Creating a Halotolerant Degrader for Efficient Mineralization of p‐Nitrophenol‐Substituted Organophosphorus Pesticides in High‐Saline Wastewater

ABSTRACT

The bioaugmentation performance is severely reduced in the treatment of high‐saline pesticide wastewater because the growth and degradation activity of pesticide degraders are significantly inhibited by high salt concentrations. In this study, a heterologous biodegradation pathway comprising the seven genes mpd/pnpABCDEF responsible for the bioconversion of p‐nitrophenol (PNP)‐substituted organophosphorus pesticides (OPs) into β‐oxoadipate and the genes encoding Vitreoscilla hemoglobin (VHb) and green fluorescent protein (GFP) were integrated into the genome of a salt‐tolerant chassis Halomonas cupida J9, to generate a genetically engineered halotolerant degrader J9U‐MP. RT‐PCR assays demonstrated that the nine exogenous genes are successfully transcribed to mRNA in J9U‐MP. Gas chromatography analysis of methyl parathion (MP) and its intermediates demonstrated that the expressed MP hydrolase and PNP‐degrading enzymes PnpABCD show obvious degradation activity toward the specific substrates in J9U‐MP. Stable isotope analysis showed that J9U‐MP is able to efficiently convert ¹³C₆‐PNP into ¹³CO₂, demonstrating the complete mineralization of MP in high‐salt media.

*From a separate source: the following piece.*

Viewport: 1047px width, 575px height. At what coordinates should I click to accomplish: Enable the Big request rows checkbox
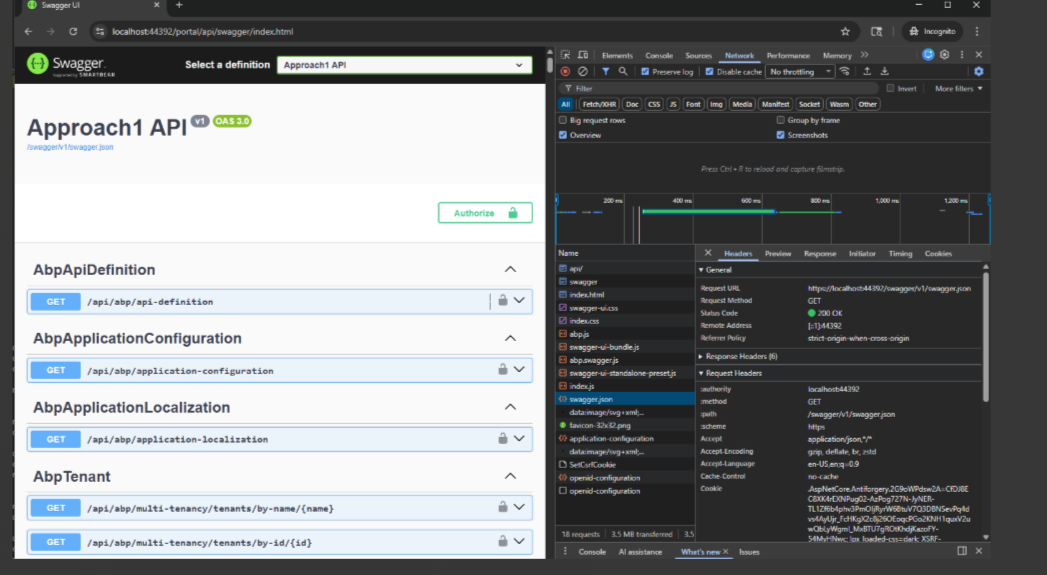pyautogui.click(x=563, y=120)

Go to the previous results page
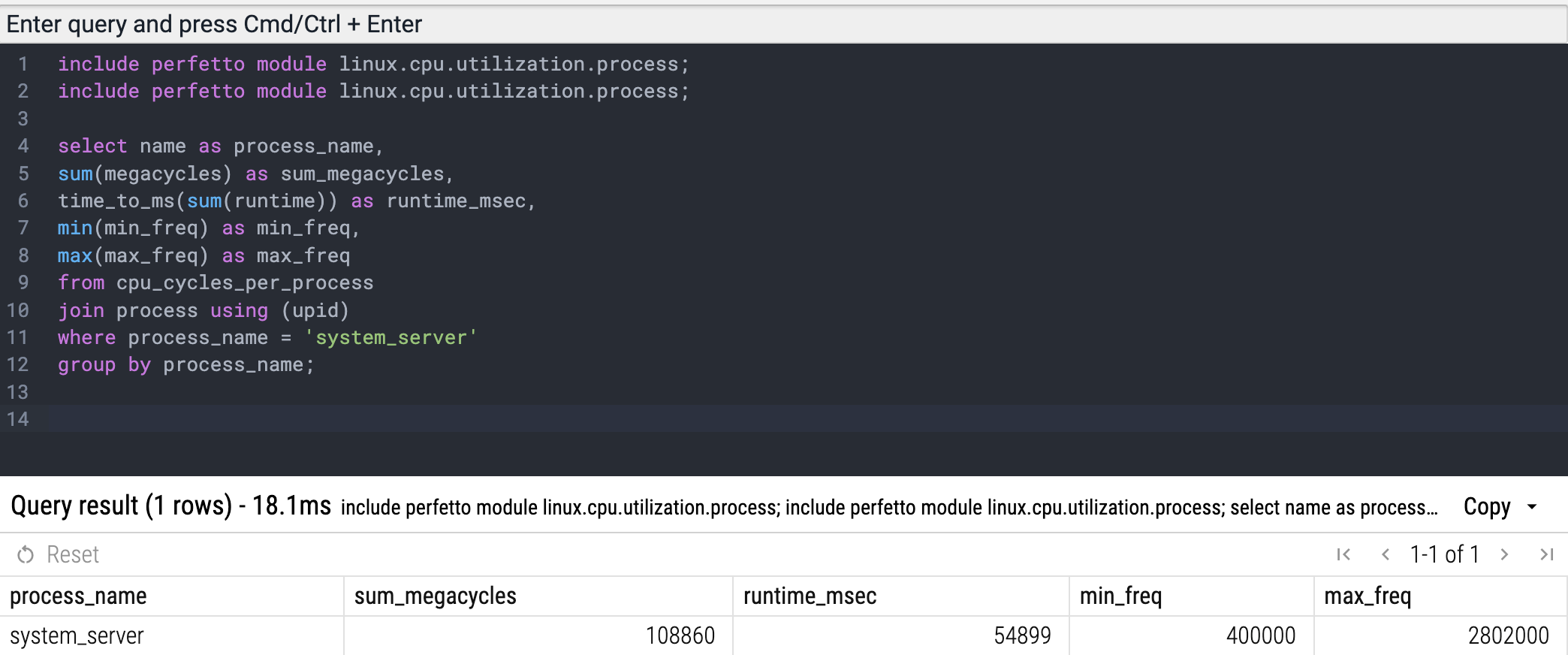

J9U‐MP is genetically stable during passage culture, and genomic integration of exogenous genes does not negatively influence the growth of J9U‐MP. Under oxygen‐limited conditions, VHb‐expressing J9U‐MP does not show obvious growth inhibition and a significant reduction in the MP degradation rate. A real‐time monitoring system with enhanced GFP is used to track the motion and activity of J9U‐MP during bioremediation. Moreover, 50 mg/L MP and its intermediates (i.e., PNP and HQ) were completely degraded by J9U‐MP within 12 h in wastewater supplemented with 60 g/L NaCl. After 3 days of incubation, 25 mg/L ¹³C₆‐PNP was converted into ¹³CO₂ by J9U‐MP in wastewater supplemented with 60 g/L NaCl. Our results highlight the power of synthetic biology for creating new halotolerant pollutant‐mineralizing strains. The strong competitive advantages of J9U‐MP in high‐salinity and low‐oxygen environments make this degrader suitable for in situ bioaugmentation of OP wastewater.